To be frank, there exists today very few people who have first hand knowledge on how to hunt a wolf. Wolf hunting many years ago became quite popular for a myriad of reasons, from the thrill of the adrenaline pumping danger to a matter of survival.

Today in America we talk of when the day comes, if ever, that the wolf we be taken off the list of protected species and man will once again be able to hunt this animal. We, including myself, often speak of the “Disneyesque” perception people today have of the wolf. I think the same can be said, at least to some degree, about how sportsmen are going to “hunt” the wolf when the time comes.

As a game management tool, specifically a population control measure, hunting has been a socially acceptable and scientifically viable means of accomplishing that task, however, I’m not so sure that we understand the difficulties we will be presented with in hunting this intelligent and highly adaptable beast.

I have been spending a considerable amount of time lately reading many accounts of methods used to hunt and kill wolves.

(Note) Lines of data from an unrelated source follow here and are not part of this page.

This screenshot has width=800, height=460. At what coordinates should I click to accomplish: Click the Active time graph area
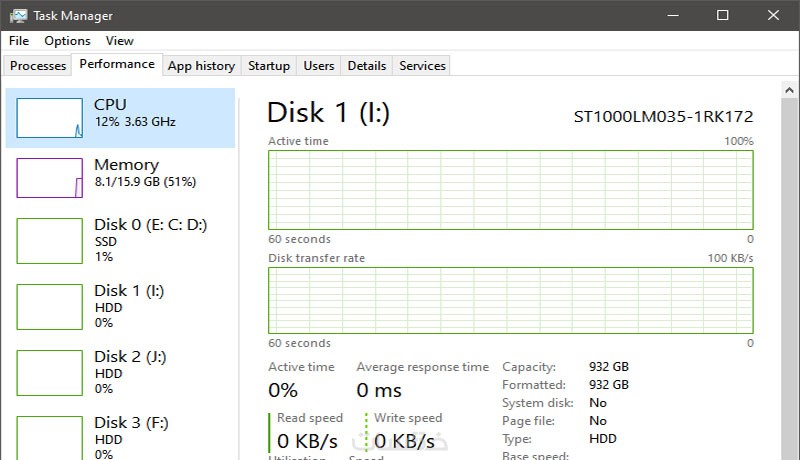pyautogui.click(x=510, y=190)
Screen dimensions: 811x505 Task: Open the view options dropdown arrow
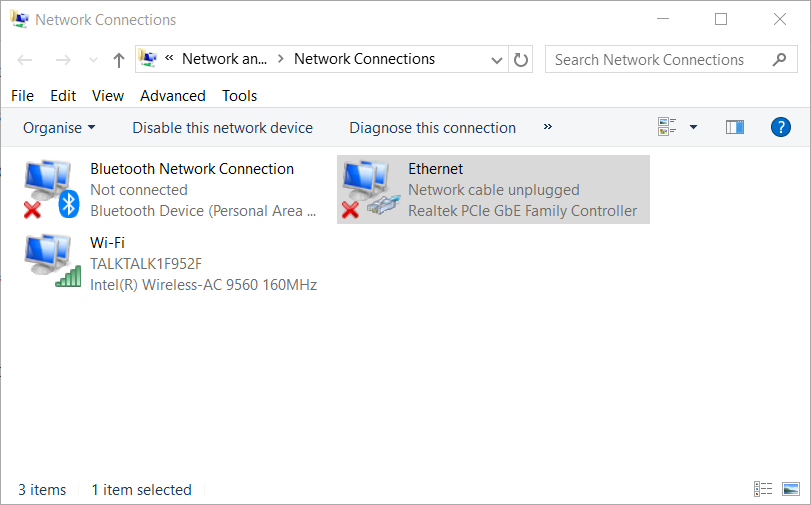693,127
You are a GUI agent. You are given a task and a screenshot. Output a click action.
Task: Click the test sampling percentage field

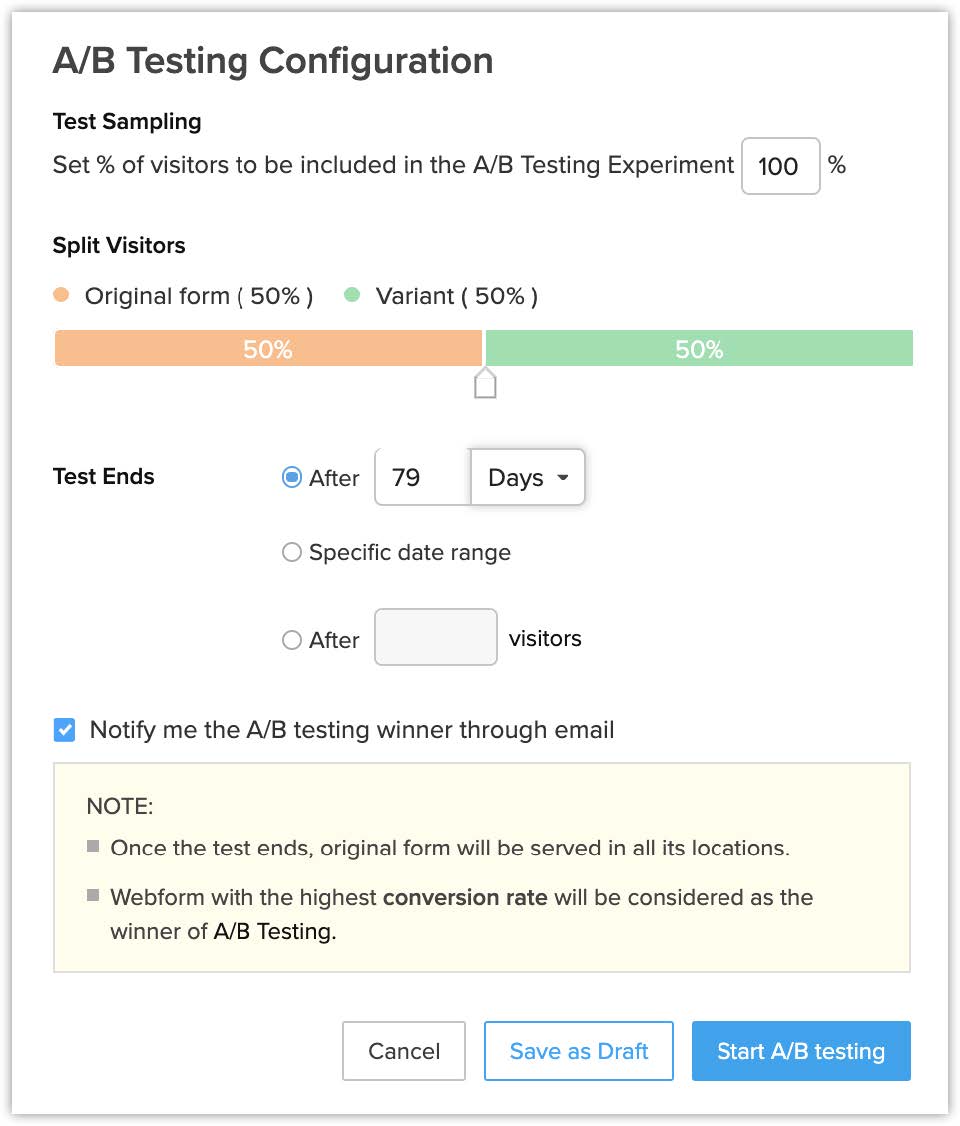(x=780, y=166)
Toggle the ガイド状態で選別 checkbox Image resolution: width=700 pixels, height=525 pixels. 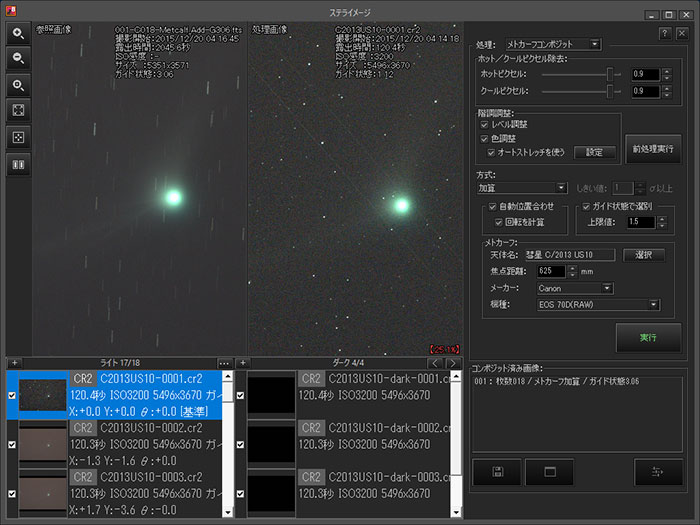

Some of those I have already shared with you and other I’ve not. In a multi-part series I would like to take a little time and share with you some of the ingenious methods and sometimes comical tactics (you have to have a sense of humor) employed by hunters and trappers over the years.

In a book written by Will N. Graves, “Wolves in Russia: Anxiety Through the Ages“, the author shares with readers an entire chapter on successful and not so successful methods used in Russia for centuries to hunt and or capture wolves. In an article I wrote last month, I told of those methods and how they might compare to the rules the state of Idaho has laid out for wolf hunting as being effective.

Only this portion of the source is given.